プロ騎士
しのげ!退屈くん
文:安田謙一画:辻井タカヒロ
2024年の秋に、退職代行サービス「モームリ」を運営する会社が公式Xで次のような内容のポストをした。
同社の従業員Aから、他社の退職代行サービスを通じて退職を申し入れられ、たいへんショックを受けた、という。
なんでも、Aには、前職を辞めるときに、「モームリ」に依頼してきた、という過去があったという。

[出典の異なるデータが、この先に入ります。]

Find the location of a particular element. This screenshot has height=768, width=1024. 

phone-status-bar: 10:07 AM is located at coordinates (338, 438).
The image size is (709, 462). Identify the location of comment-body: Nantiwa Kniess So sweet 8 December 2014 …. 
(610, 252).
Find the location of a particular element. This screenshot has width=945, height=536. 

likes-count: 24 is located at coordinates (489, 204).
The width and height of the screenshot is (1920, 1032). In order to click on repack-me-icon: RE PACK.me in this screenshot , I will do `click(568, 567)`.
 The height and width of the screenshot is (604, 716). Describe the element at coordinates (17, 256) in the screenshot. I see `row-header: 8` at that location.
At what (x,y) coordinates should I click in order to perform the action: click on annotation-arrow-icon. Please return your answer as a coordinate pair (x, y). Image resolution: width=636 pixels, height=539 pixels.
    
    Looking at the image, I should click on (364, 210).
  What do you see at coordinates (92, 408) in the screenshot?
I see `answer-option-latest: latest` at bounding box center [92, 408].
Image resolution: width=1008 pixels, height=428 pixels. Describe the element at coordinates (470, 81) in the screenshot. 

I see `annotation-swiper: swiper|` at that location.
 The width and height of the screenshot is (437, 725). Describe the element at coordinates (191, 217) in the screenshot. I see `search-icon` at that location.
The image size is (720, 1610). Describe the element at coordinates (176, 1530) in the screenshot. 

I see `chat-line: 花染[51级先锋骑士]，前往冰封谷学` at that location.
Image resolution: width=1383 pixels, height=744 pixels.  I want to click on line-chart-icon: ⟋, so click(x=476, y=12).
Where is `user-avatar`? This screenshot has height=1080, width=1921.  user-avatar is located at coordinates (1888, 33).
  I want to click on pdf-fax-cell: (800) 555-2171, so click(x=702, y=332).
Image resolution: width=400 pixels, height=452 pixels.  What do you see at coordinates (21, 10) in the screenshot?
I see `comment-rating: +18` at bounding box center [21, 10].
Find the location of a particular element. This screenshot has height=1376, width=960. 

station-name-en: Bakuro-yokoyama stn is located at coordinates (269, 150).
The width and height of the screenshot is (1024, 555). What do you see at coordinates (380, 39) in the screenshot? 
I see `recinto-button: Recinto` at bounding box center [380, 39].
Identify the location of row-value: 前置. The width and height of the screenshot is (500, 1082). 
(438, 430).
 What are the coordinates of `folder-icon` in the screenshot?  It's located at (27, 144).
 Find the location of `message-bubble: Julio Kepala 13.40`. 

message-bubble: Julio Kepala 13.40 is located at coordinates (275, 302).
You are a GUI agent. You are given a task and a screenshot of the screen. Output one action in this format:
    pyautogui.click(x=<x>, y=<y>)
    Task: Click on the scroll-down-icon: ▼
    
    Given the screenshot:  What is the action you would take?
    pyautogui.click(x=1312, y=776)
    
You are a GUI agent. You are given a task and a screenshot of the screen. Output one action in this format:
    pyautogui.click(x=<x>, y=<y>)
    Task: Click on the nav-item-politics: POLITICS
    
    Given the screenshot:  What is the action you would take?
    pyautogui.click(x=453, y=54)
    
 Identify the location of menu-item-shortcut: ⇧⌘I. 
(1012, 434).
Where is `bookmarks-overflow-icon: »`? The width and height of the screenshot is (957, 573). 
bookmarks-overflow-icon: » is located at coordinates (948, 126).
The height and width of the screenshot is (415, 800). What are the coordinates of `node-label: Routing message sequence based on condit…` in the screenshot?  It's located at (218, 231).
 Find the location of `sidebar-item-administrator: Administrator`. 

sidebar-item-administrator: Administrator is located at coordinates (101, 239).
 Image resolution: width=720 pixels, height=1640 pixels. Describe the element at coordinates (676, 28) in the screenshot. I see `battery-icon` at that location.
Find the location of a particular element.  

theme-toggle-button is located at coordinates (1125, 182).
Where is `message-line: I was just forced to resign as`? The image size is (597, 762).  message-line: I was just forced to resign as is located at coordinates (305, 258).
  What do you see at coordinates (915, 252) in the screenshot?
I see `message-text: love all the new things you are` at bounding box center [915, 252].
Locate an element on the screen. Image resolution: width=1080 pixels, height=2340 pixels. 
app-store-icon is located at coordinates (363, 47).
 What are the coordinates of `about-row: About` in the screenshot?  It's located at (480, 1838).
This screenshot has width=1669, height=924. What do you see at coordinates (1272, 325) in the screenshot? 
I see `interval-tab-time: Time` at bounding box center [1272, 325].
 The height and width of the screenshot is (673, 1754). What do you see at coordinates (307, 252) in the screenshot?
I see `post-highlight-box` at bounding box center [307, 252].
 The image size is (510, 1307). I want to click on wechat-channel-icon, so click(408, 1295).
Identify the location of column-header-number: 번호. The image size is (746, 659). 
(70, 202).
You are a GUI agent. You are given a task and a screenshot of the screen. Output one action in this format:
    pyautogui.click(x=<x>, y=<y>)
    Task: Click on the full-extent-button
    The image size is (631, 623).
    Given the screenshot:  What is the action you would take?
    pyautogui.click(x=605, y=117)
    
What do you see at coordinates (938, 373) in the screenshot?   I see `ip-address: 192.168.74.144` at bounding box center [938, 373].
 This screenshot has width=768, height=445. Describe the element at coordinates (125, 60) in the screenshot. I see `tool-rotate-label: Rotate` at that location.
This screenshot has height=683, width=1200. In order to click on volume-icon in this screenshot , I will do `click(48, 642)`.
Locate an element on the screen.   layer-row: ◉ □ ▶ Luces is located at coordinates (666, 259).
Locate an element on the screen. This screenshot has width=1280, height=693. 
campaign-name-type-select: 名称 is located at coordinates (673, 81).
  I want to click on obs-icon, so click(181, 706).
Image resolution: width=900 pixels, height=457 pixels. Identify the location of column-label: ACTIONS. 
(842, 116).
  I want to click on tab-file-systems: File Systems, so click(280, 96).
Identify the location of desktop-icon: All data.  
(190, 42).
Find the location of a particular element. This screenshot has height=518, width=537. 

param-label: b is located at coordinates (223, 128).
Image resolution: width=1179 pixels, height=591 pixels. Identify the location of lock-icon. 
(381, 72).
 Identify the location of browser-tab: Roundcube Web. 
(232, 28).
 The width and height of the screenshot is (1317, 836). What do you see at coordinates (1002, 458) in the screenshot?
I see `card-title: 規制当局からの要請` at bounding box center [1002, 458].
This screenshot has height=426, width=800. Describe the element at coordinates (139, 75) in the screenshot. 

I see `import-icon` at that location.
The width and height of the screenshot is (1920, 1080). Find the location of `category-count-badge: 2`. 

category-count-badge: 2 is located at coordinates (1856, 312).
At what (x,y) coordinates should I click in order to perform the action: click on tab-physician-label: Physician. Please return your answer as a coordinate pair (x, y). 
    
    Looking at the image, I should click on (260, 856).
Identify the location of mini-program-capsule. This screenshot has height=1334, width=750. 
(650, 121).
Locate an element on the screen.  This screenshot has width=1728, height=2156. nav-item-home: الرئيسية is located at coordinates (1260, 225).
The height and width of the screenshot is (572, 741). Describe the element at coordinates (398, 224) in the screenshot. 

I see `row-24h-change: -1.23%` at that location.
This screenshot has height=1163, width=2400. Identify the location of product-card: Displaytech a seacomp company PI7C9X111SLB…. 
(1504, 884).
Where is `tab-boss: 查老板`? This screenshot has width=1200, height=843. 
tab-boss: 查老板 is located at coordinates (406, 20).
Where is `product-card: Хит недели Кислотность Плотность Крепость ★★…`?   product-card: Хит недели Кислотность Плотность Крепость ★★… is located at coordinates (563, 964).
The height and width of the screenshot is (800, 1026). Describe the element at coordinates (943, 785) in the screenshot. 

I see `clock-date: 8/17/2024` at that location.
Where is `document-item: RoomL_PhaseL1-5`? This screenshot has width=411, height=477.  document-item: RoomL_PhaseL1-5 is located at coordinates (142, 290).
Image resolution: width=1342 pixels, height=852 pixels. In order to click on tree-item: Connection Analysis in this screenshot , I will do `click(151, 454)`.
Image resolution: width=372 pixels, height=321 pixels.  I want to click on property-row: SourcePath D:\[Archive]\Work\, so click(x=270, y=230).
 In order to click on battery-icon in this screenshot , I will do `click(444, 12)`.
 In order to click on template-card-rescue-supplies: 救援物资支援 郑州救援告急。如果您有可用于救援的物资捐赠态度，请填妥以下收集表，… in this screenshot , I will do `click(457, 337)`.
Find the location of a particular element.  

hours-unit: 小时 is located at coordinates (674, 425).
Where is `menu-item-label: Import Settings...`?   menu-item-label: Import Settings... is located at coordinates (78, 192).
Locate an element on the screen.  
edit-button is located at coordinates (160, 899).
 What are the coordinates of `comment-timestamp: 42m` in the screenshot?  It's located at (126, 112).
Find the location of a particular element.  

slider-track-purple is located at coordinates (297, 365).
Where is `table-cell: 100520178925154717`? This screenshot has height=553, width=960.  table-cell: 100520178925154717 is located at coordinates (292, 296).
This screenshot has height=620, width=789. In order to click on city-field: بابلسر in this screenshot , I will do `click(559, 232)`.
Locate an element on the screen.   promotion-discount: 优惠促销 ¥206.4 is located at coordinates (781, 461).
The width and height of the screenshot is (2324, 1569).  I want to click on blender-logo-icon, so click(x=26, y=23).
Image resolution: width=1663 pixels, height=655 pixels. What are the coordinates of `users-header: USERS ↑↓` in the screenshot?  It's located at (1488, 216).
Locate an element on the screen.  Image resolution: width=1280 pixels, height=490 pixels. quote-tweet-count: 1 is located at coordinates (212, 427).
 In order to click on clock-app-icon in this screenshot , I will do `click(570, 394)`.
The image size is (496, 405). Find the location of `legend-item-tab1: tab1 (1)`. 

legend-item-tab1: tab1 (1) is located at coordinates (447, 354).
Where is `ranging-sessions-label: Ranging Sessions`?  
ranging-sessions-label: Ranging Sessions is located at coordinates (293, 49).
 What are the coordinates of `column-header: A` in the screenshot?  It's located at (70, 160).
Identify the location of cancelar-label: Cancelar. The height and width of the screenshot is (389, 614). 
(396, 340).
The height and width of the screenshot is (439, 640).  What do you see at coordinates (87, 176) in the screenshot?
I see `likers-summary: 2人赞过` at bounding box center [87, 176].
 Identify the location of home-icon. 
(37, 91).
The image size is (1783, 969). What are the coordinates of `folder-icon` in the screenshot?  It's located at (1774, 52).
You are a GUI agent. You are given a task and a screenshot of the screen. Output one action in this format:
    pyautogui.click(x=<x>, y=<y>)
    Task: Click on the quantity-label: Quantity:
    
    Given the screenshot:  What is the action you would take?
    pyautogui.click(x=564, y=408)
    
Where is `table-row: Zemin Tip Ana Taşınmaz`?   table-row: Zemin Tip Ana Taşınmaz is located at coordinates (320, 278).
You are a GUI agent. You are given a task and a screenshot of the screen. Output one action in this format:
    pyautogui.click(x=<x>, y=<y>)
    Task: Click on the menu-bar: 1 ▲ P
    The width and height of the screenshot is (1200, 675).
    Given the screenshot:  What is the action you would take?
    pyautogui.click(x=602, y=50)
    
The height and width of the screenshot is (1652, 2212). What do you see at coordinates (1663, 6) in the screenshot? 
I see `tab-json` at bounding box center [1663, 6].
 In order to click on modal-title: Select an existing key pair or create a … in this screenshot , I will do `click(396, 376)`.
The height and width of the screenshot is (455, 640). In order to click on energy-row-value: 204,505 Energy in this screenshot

この話題を私はアルバイトの配送者を運転中にAMラジオで聞いた。ぼんやり聞き流していたので、高速道路のサービスエリアに車を停めて、ラジコのタイムフリー機能で、もう一度、じっくり聞き直してみた。
なんとも、ねじれた、痺れる話だった。
二重スパイ、という言葉が咄嗟に頭に浮かんだが、脳内で反芻するうちに、これはP.K.ディック的なんじゃないかな、と感じるようになった。こういう、ねじれた、痺れる話を、ついついP.K.ディック的、と言っちゃう世代なのである。星新一的、という人もきっといるだろう。
この「退職代行サービス」という不思議な職業のことを考えると、うちの母親(昭和15年生まれ、現在のところピンピン)と、その妹(昭和19年生まれ、5年前に死去)のふたりのことを思い出す。
幼少期からずっと仲良く暮らしてきた姉妹は、電話では聞き分けるのが難しいほど声が似ていた。それを活用して、それぞれが電話するのが精神的にしんどいとき(たとえば、予約した店のキャンセルや、買った商品の返品依頼など)は、もうひとりが成りすまして、それを代行する、という行為を数十年続けてきた。
横目でそれを見ながら、よく出来たシステムだなあ、とも思ったこともあったけど、冷静に考えたら、それぞれ当事者が「他人事」の気分でやっちゃえば、話は早いんじゃないか、とも思うのだった。ある意味、私はこの「気分だけ成りすまし」の極意をふたりから学んだような気もする。パーマンに出てくるコピーロボットを使いたくなったら、それを意識しながら、自分の鼻を押してみる。
代行という話から、リンダ・トンプソンのことを考えた。
発声の障害に見舞われた彼女は、24年に、自作の新曲をルーファス・ウェインライトやプロクレイマーズなどに代行して歌ってもらう、という趣向の、11年ぶりとなるソロ名義のアルバムをリリースした。
ただ、自作曲を歌われるだけでは物足りず、米国のシンガー&ソングライター、ジョン・グラントについて書いた歌を、ジョン・グラント自身に歌わせるという、ねじれた構造の曲もある。
で、このアルバムのタイトルが『プロキシー・ミュージック』(代理音楽)。もちろん、ロキシー・ミュージックのパロディだ。スリーヴには、ロキシー・ミュージック、72年の同名アルバムのジャケを飾ったモデルのカリ=アン・モーラーの代わりに、77歳のリンダ・トンプソンが同じコスチュームで、同じポーズをキメている。
意味とフォルム、ともに、これ以上完璧なパロジャケもそうはない。優勝。
やっぱり、アナログ盤で欲しくなった。本家と同じく、見開きジャケだったらいいんだけど、贅沢は言わないでおこう。